Pour rappel : Un mémo de la Maison Blanche citait la TVA comme l’un des impôts injustes, discriminatoires ou extraterritoriaux imposés par les partenaires commerciaux que les États-Unis voulaient combattre. Par exemple, les entreprises européennes telles que les constructeurs automobiles ne paient pas de TVA sur les biens destinés à l’exportation. Pour la Commission européenne, cela constitue un principe fondamental. Le problème pour les entreprises américaines exportant vers l’Europe est que cela les place dans une situation de désavantage concurrentiel. Un constructeur automobile allemand peut vendre sur le marché européen à forte fiscalité ou exporter vers le marché américain à fiscalité plus faible, profitant du remboursement de la TVA. En revanche, un constructeur américain doit concurrencer les constructeurs locaux en Europe sans bénéficier de subvention à l’exportation. Ce sujet existe depuis les années 60 ( adoption de la TVA en Europe). En 1971, le sous-secrétaire au Trésor de l’époque, Paul Volcker, a contribué à l’introduction d’un nouveau véhicule fiscal qui réduisait la charge fiscale des entreprises américaines sur les exportations. Le statut DISC (Domestic International Sales Corporation) a été progressivement supprimé à partir de 1984, après que les États-Unis ont introduit un nouveau mécanisme appelé FSC (Foreign Sales Corporation) en réponse aux pressions internationales, notamment celles exercées dans le cadre du GATT (General Agreement on Tariffs and Trade). L’OMC déclarant le système FSC illégal, il fut supprimé en 2004. (https://news.banquerichelieu.com/2025/04/04/weekly-flash-semaine-14/)

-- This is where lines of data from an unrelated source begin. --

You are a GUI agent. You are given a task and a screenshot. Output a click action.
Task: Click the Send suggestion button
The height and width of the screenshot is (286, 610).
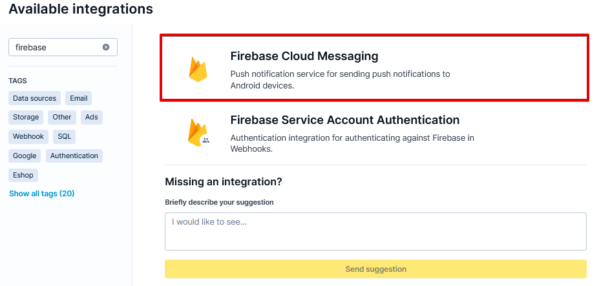tap(375, 269)
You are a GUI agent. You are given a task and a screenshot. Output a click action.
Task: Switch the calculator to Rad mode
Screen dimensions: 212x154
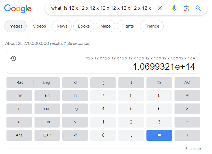click(x=20, y=82)
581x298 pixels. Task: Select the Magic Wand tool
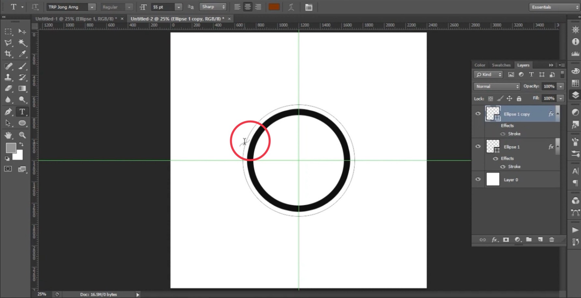click(x=22, y=43)
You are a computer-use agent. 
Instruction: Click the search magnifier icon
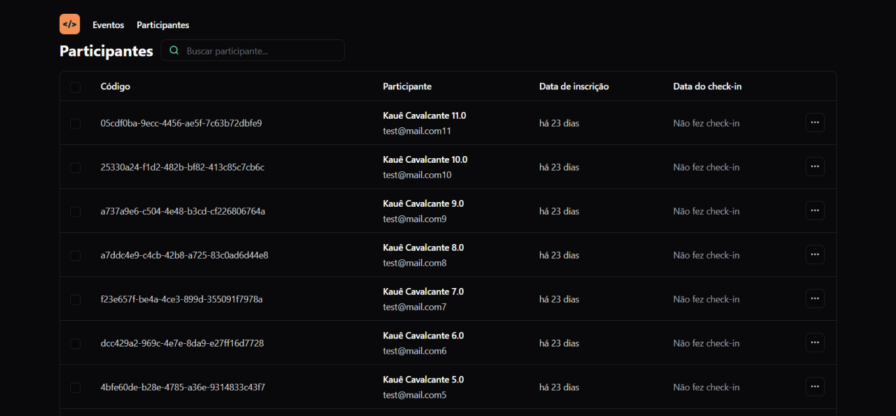point(174,51)
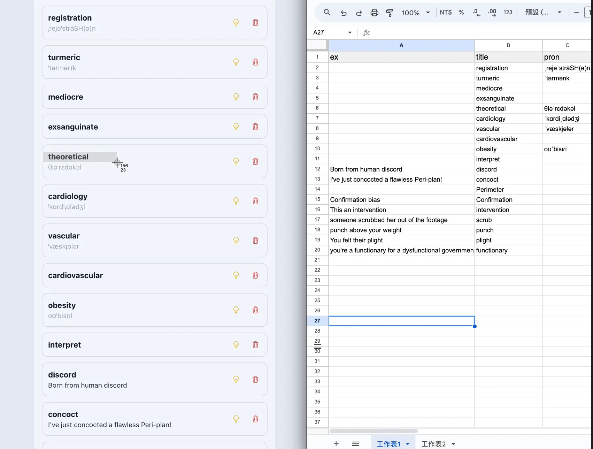Click trash icon for cardiology card
The height and width of the screenshot is (449, 593).
[x=255, y=201]
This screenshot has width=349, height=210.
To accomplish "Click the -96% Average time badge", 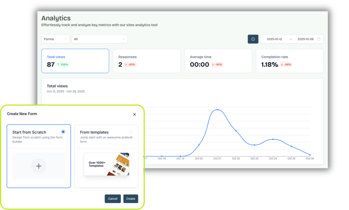I will tap(217, 64).
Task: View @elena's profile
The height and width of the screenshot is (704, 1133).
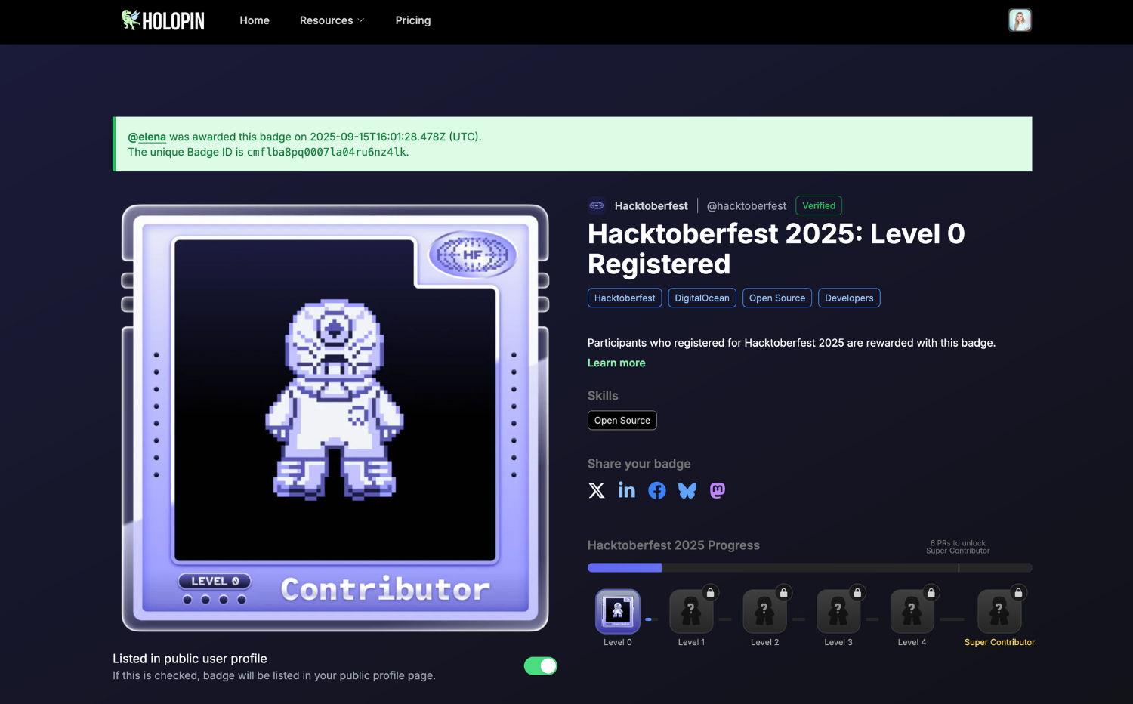Action: [147, 137]
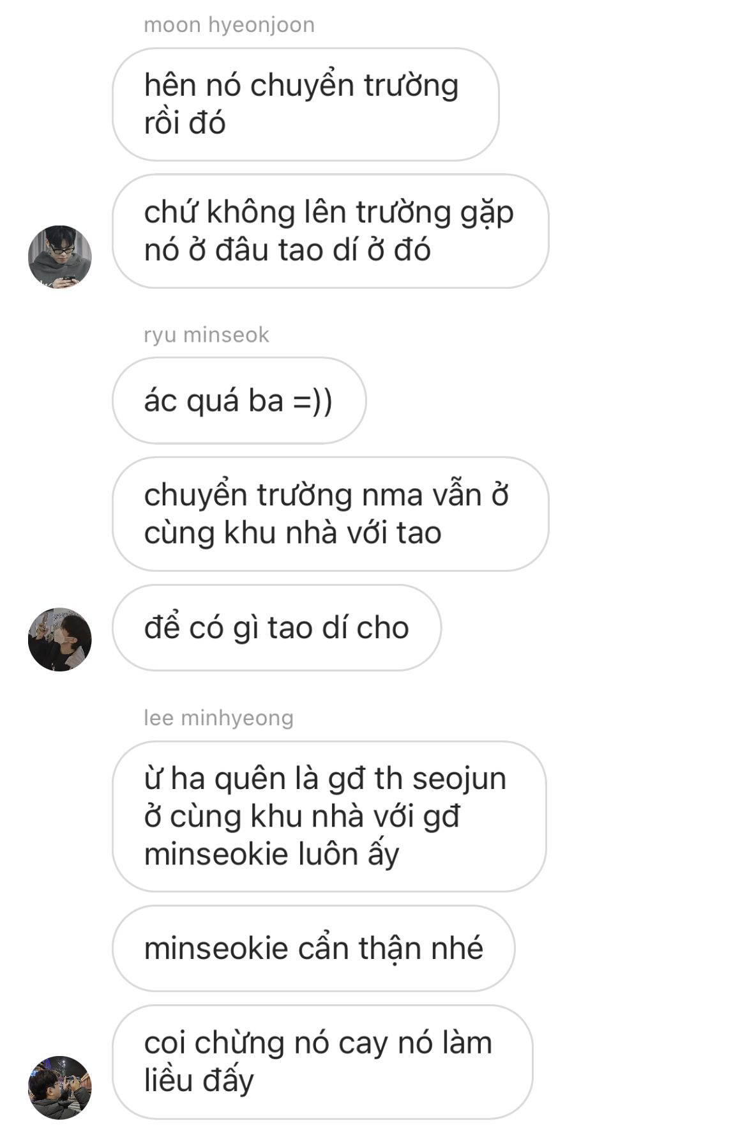The height and width of the screenshot is (1141, 747).
Task: Select message starting 'ừ ha quên là'
Action: click(x=329, y=816)
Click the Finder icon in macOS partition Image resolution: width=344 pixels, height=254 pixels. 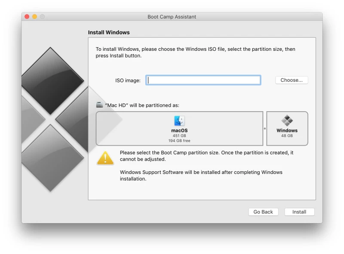click(x=179, y=121)
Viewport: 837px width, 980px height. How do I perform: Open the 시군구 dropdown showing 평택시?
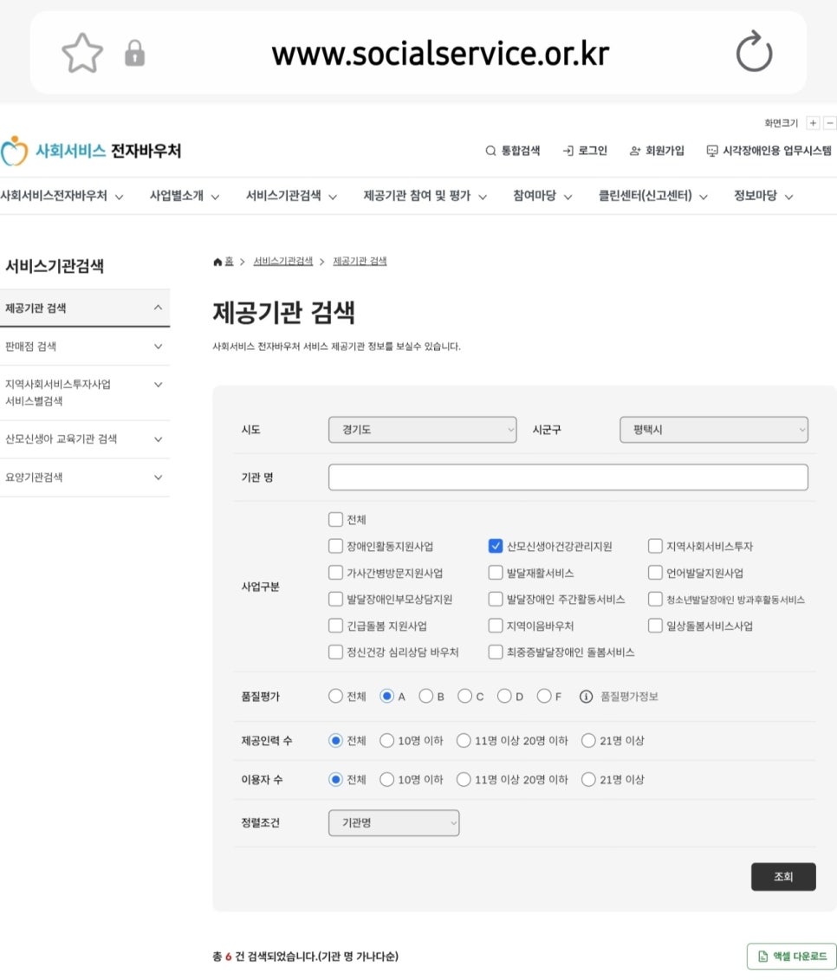[x=714, y=430]
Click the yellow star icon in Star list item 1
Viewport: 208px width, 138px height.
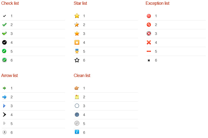click(x=77, y=16)
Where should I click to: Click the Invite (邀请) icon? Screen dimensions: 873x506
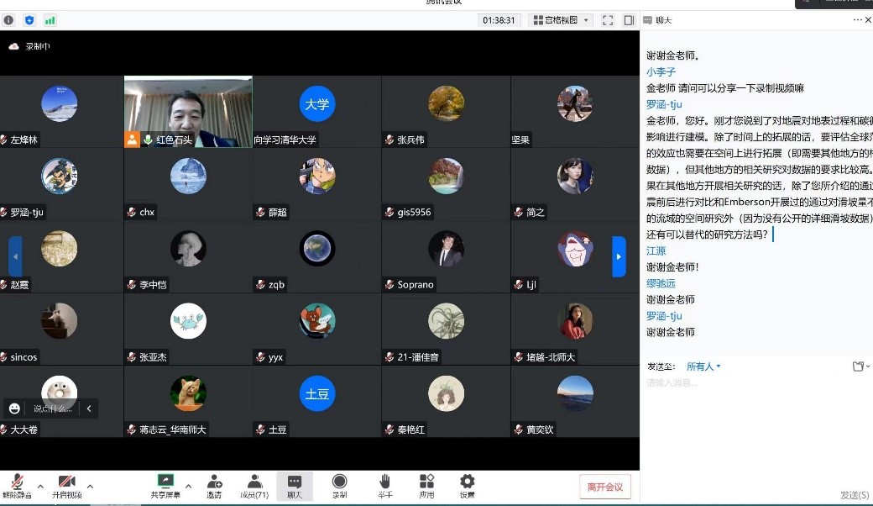(214, 482)
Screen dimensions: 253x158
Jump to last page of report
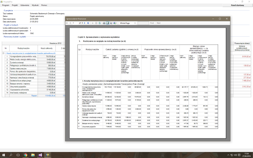(x=88, y=23)
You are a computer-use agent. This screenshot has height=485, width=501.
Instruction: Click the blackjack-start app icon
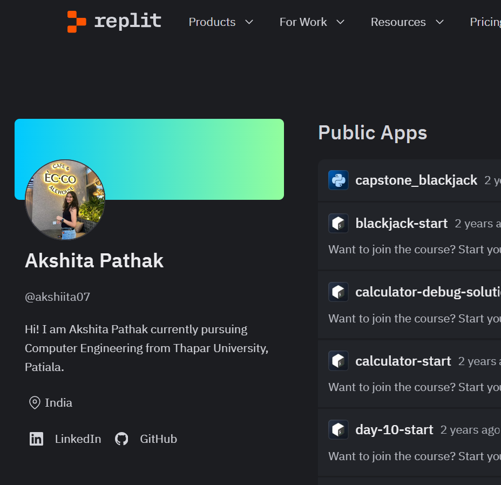click(338, 223)
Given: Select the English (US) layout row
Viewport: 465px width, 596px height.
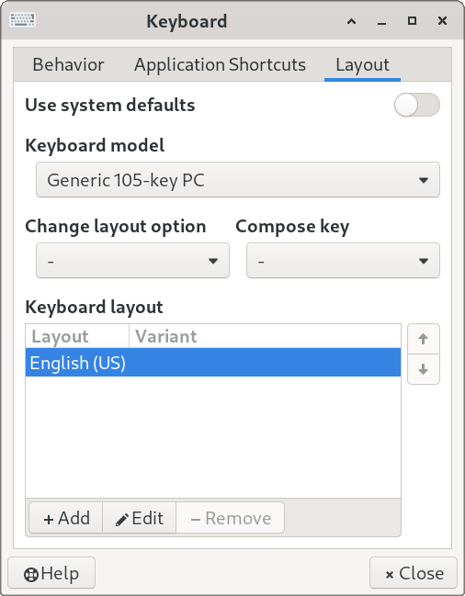Looking at the screenshot, I should [x=213, y=363].
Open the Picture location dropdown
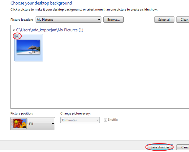 pos(68,19)
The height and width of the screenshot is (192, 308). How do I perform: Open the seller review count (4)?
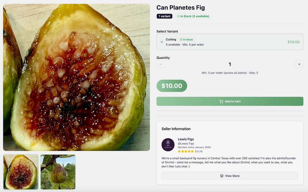point(201,151)
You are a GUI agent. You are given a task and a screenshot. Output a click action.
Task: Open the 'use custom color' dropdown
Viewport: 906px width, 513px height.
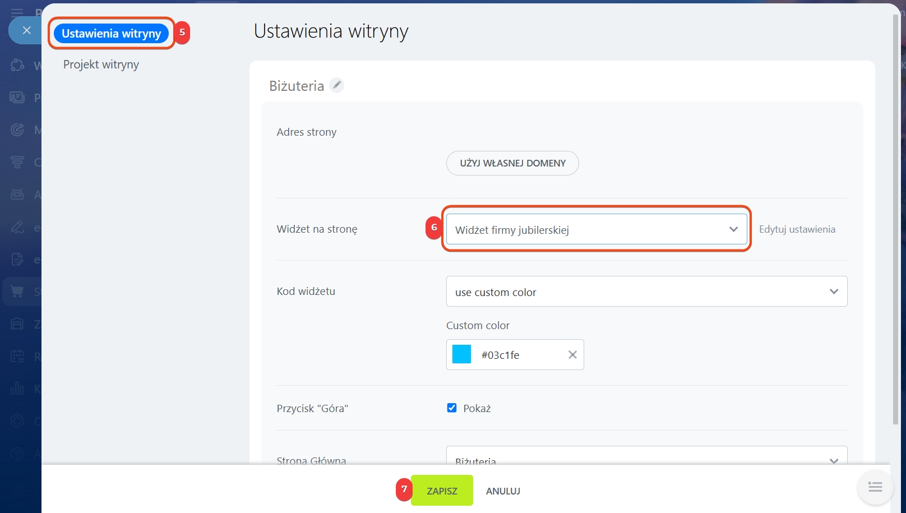(x=646, y=292)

Répercussions sur les marchés
L’annonce de Donald Trump a provoqué une chute des marchés actions et un reflux des taux souverains européens ; aux États-Unis, les rendements sur les maturités longues ont légèrement baissé, tandis que le dollar s’est déprécié. Ce mouvement traduirait une défiance accrue envers les actifs américains et la politique tarifaire à court terme de la Maison-Blanche. Les risques de déflation pourraient refaire surface. Avec une hausse des perspectives d’inflation, la Fed devra encore passer plusieurs tours et provoquer des nouvelles réactions du président.
Quelle stratégie européenne ?
Jusqu’à présent, seules des voix isolées, comme celle du chef de la diplomatie allemande, se sont élevées. L’expérience des contentieux commerciaux ,notamment avec la Chine, qui avait obtenu un moratoire de 90 jours en rétorsion aux mesures américaines , montre que l’UE pourrait infléchir sa position sous la pression. Mais le sujet de la TVA reste épineux : Bruxelles défend le principe de neutralité fiscale à l’export, tandis que Washington y voit un impôt discriminatoire.
Perspectives d’investissement
Dans ce contexte, nous restons prudent sur les marchés à Action et les actifs dollars en général.
En Europe, nous restons prudents sur le luxe, l’automobile , la pharmacie et les secteurs sensibles aux droits de douane, sont particulièrement exposés. Nous privilégions encore les actions européennes, soutenues par une éventuelle nouvelle baisse des taux de la BCE et le plan de relance allemand.
Si l’idée d’un tarif à 50 % paraît difficilement tenable à long terme, il n’est pas exclu que les droits de douane finissent par dépasser le niveau moyen de TVA en Europe. Nous guetterons les réactions des institutions européennes dans les jours à venir pour affiner notre scénario.